## Exercise
Using the listing below, please gather every line containing the word "dimensions".

*** Opening Provided information ***

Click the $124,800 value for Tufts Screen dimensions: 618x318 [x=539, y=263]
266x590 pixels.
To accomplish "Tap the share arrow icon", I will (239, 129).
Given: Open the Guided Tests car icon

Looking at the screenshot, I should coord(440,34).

*** Closing Provided information ***
*** Opening Provided information ***

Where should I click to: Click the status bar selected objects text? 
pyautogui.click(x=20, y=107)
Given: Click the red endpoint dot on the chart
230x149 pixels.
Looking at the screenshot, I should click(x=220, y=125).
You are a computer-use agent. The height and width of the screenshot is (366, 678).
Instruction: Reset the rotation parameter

*** Closing Provided information ***
*** Opening Provided information ***

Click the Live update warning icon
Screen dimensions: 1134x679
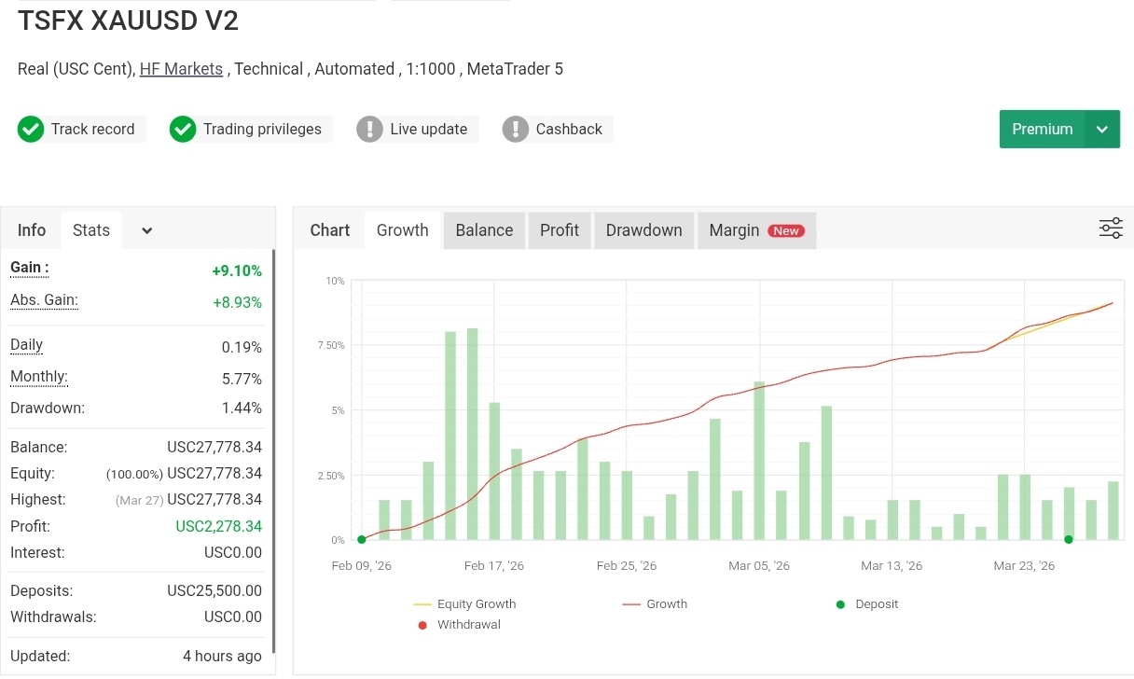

*** Closing Provided information ***

## Solution below
Click the $124,800 value for Tufts Screen dimensions: 618x318 [x=539, y=263]
Screen dimensions: 1134x679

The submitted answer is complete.